Valores da cultura europeia
Há um quadro de valores que são menos herdados que construídos: o sentido da responsabilidade perante uma entidade suprema elevou a dignidade humana ao plano divino e estimulou o processo de identidade e de diversidade pelo respeito da singularidade.
A tradição europeia guarda um conjunto de valores que se podem ver retratados na máxima socrática do gnothi sauton reconhecida pela Pítia délfica, que pode ser interpretada como: conhece-te a ti mesmo e não ambiciones ser mais do que tu mesmo, homem como homem, sem aspirar a ser deus, pois seria injúria aos deuses e serias condenado por hubris, excesso e transgressão dos teus limites; não cobices ter o que não é teu porque serias vítima de ti próprio e como da terra saíste a ela voltarás pela morte.
Os valores da cultura europeia aparecem sob nomes diversos, tantas são as manifestações do humano e das relações constituídas com o universo em que o homem se movimenta.
Enumeremo-los, ao menos nos principais: pietas, no cumprimento dos deveres para com os deuses e os familiares ou também para consigo mesmo no respeito, na consideração do próprio, pois, sendo livre, o homem não dispõe de si senão integrado e em modo de construção racional e relacional, sempre incompleta e imperfeita; honor sentimento vinculado ao cumprimento do honestum, que dimana da virtus e tem reconhecimento do decorum, que irradia decus, de onde decorre a dignitas, que envolve o sentido de liberdade e de respeito por si e pelos outros; compreende bona fides, compromisso de cumprimento da palavra dada e associada a pax, construída como observância de pactum alguma vez firmado e mantido; compreende longaminitas, de que que sabe esperar e estende a mão, em gesto de filantropia e de solidariedade; assegura respeito pelo senex como guardião das tradições que são sabedoria acumulada, mas aceita a novitas como dom em superação de si mesmo, considerando a criatividade em juízo crítico como factor de integração em processo de vida em comum; revela-se o encanto pela beleza como expressão da Natureza e como resultado da construção humana; demonstra-se no labor de todos os dias, como trabalho e cultivo da Terra, que é dom da Natureza, mas sobretudo como princípio de construção pessoal — é tanto mais improbus quanto deve ser contínuo, paciente e perseverante, abnegado e solícito; mantém o sentido da iustitia que vive da pax e da harmonia, na distribuição de deveres e de obrigações na equidade, no cumprimento das leis e no respeito pelas diversidades, mas sem excluir a aemulatio, que se propõe ultrapassar a si próprio — mais que aos outros, num ideal de perfeição que não se satisfaz com o que já conseguiu, porque a vitória é acto final; enfim, promoção do Homem, até torná-lo humanior, na prossecução de uma vida em comum, respeitadora dos cidadãos sem negar o acolhimento dos estranhos, pois eles são merecedores de acolhimento já que reflexo do sagrado que a vida lhes confere, guardando a memória e apostando em tempos melhores.

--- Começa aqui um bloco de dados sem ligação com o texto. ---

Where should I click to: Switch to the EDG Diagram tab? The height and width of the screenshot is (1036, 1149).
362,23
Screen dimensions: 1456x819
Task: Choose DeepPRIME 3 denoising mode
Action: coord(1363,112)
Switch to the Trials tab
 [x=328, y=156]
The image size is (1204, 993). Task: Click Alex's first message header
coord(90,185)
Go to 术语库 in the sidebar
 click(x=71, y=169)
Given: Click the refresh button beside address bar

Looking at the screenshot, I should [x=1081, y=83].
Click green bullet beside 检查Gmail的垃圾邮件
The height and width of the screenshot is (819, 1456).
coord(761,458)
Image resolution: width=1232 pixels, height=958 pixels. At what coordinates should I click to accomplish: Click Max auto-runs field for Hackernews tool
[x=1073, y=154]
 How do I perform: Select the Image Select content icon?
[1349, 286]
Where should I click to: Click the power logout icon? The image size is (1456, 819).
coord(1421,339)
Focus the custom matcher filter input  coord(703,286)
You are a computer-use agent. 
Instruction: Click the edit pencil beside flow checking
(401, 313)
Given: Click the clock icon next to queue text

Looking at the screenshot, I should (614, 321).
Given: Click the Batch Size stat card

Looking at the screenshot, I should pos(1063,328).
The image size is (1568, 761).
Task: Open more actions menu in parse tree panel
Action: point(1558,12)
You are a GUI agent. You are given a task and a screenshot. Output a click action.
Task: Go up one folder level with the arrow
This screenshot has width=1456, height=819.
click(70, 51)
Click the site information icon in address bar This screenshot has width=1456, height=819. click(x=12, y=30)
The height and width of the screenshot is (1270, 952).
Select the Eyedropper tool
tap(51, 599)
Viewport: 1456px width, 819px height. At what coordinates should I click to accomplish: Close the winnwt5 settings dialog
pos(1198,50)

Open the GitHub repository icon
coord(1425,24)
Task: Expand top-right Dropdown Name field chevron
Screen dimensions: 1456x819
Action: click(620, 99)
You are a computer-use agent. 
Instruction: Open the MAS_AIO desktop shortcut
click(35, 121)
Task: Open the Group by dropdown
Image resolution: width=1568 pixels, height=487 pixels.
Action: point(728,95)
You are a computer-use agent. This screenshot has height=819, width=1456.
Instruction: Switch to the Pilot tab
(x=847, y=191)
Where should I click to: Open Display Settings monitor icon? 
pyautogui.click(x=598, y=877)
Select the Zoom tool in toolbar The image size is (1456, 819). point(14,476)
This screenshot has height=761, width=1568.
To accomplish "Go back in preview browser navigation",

Mesmo quando se torna vencedor dos seus inimigos, o homem ocidental deve saber que não tem o direito de o espezinhar: de Virgílio (Eneida, VI 847-853) recebe a injunção de parcere subiectis et debellare superbos, ou seja, de «ser indulgente para com os dominados, ainda que tenha sido capaz de se impor aos arrogantes», porque a paz deve ser o horizonte de acção — hae tibi erunt artes, pacisque imponere morem, ou seja, «tuas manobras sejam estas: implantar desígnios de paz».
excerto de «Europa: um processo longo, em andamento oscilante», de Aires A. Nascimento (em homenagem a Vasco Graça Moura), publicado no Suplemento de Lumen Veritatis, Boletim da Sociedade Científica da Universidade Católica Portuguesa, número 32, Dezembro 2015.